SDRC Cochlear
Implant Research
The SDRC’s research focuses on the development of better
cochlear implant electrodes. Cochlear Implants (bionic ear) is now a
well-established treatment for
sensorineural (nerve related) hearing loss. The implant is
surgically placed into the inner ear (cochlea) and when healed, the
external sound receiver is magnetically attached to the implant and sends
electrical signals through the skin to the implant. The first successful
cochlear implants were performed 25 years ago in deaf child and
adults. The majority of implants are now performed in deaf adults
(especially the ageing patient) where hearing aids are not enough.

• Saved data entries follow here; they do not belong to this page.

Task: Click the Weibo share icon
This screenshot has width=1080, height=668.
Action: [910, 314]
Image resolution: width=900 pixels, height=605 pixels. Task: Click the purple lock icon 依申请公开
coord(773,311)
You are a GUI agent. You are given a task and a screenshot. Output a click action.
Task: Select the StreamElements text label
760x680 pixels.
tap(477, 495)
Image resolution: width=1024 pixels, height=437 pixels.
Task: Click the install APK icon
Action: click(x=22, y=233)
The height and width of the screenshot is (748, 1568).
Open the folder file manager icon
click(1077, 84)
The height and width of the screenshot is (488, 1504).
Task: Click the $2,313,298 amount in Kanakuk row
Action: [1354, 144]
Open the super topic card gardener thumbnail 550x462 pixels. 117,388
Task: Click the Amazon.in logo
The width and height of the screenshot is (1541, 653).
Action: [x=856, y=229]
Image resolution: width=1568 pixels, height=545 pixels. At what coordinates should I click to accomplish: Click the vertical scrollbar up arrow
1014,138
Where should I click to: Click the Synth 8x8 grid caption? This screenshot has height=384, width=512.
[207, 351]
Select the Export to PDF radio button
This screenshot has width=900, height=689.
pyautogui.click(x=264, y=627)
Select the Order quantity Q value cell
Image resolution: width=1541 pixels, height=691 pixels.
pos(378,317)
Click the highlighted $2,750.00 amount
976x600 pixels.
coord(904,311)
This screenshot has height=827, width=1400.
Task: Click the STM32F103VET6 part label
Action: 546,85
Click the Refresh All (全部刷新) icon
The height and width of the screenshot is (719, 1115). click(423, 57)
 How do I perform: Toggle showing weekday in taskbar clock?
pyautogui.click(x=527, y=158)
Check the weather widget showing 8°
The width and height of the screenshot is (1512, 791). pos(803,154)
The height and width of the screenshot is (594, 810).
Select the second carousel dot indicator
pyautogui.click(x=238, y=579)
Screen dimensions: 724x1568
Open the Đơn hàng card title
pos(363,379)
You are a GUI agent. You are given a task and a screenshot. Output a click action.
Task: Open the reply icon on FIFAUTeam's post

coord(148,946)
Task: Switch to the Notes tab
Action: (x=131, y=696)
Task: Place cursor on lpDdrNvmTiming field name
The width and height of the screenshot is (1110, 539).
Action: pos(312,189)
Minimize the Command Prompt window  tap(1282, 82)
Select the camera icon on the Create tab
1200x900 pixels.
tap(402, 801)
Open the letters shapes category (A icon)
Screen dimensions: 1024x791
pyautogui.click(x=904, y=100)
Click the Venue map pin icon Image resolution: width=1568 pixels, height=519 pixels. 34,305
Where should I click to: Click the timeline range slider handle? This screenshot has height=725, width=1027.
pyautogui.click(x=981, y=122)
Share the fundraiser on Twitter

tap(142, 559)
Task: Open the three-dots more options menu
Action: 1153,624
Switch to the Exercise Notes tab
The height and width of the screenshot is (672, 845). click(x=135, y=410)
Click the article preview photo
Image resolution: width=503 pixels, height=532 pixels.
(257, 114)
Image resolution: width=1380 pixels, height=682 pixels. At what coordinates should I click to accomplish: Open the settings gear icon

The SDRC is researching new implant electrodes that are
designed to be atraumatic on insertion into
the inner ear (cochlea). The purpose of the newer electrodes is to
try and preserve hearing in patients, so that electrodes can be used for
patients that have some natural hearing but are still struggling to hear.
We
are also studying newer ways of imaging the cochlea using Micro CT
scanning, which is a form of CT scanning that provides ultrahigh
resolution images of the inner ear. Very little research has ever
been done on Micro CT
imaging of the human inner ear. The SDRC is mapping the human ear
with micro CT and also using the tool to examine the effect of inserting
different cochlear implant
electrodes into the inner ear.
SDRC Hearing Alleviation Programme
Cochlear Implantation for “The Disadvantaged
Deaf".
Cochlear Implantation (bionic ear insertion) is currently
funded by Medicare and most health funds. If a patient has
appropriate health insurance and is an Australian citizen, then there are
cochlea implant centres in Sydney
that provide a no gap service: (www.northsidehearing.com.au).
The SDRC offers a public cochlear implantation service for
Children and Adults through the Royal North
Shore Hospital
and Northside Hearing to provide implant technology to our most
disadvantaged deaf patients. Public implants are generally reserved
for those that are not insured and who have had head injury, tumours, severe meningitis or severe inflammation
of the inner ear and have lost hearing.